[BEGIN]
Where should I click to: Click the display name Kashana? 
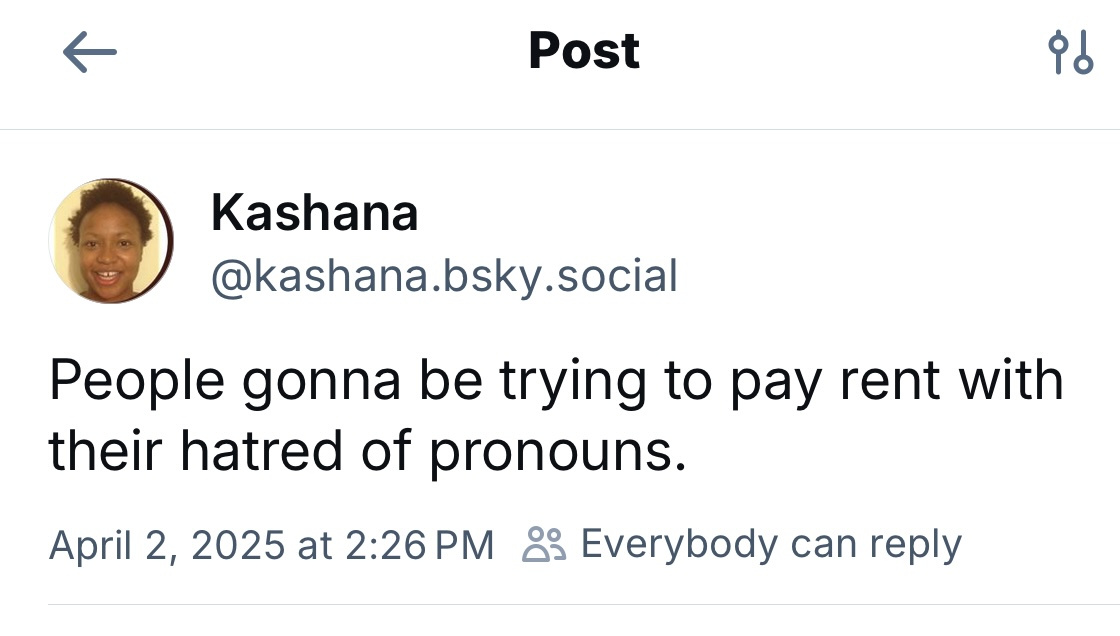coord(314,213)
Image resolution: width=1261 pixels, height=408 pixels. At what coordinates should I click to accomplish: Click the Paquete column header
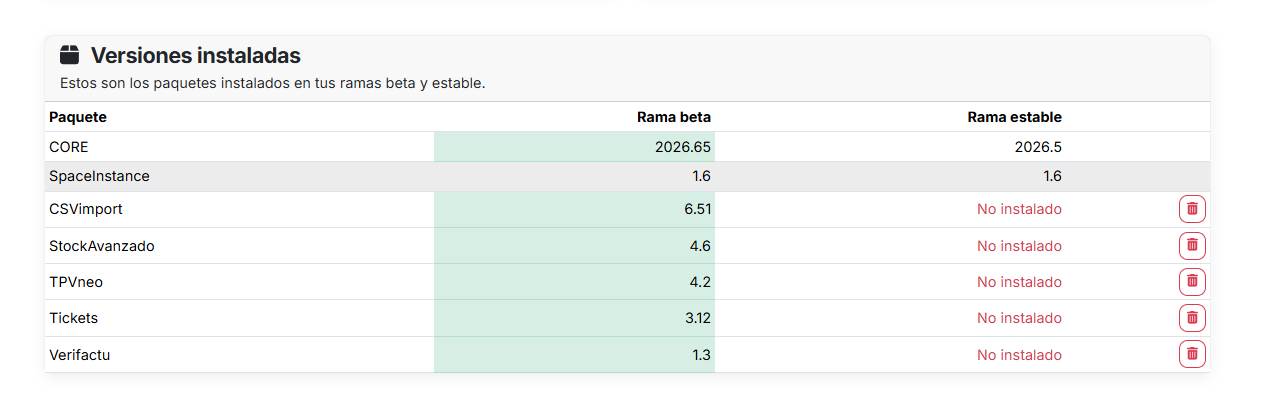click(78, 117)
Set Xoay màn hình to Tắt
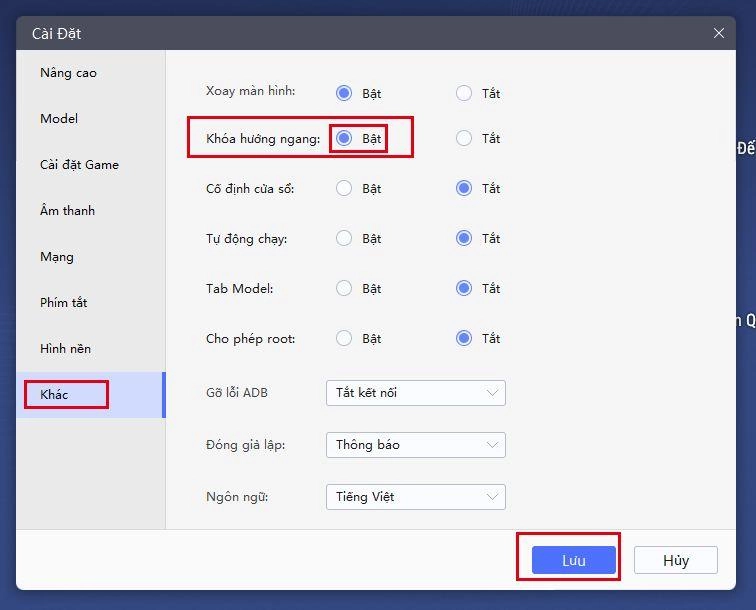This screenshot has height=610, width=756. 464,93
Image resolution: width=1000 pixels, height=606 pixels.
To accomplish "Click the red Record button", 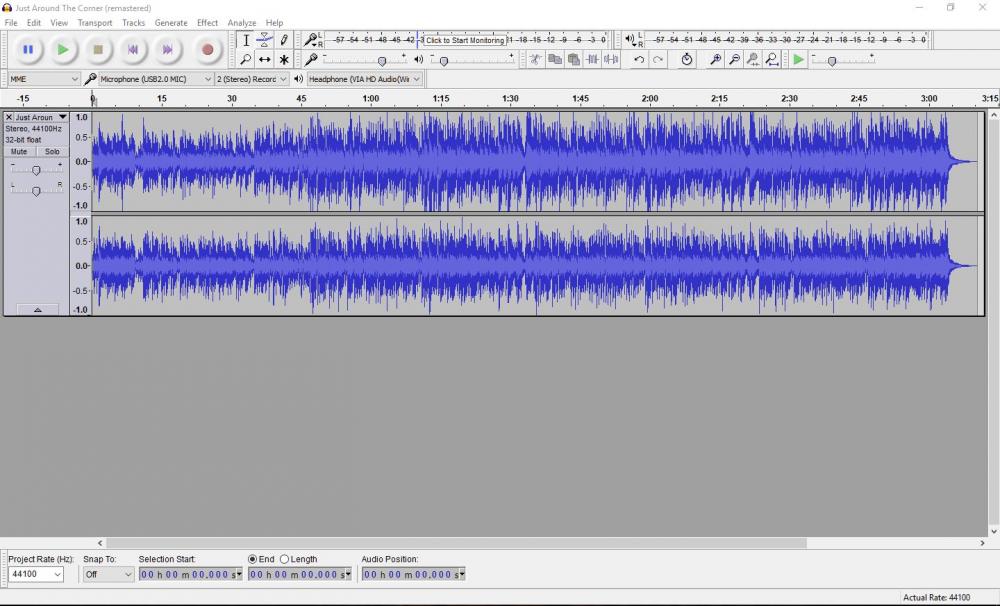I will (x=207, y=49).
[END]
Return every line of the material that contains the word "should". Treat uppercase and lowercase as different.

# RESULT
Where should I click to: Click the display name Kashana? 
Image resolution: width=1261 pixels, height=408 pixels. At what coordinates should I click to accomplish: Click the Paquete column header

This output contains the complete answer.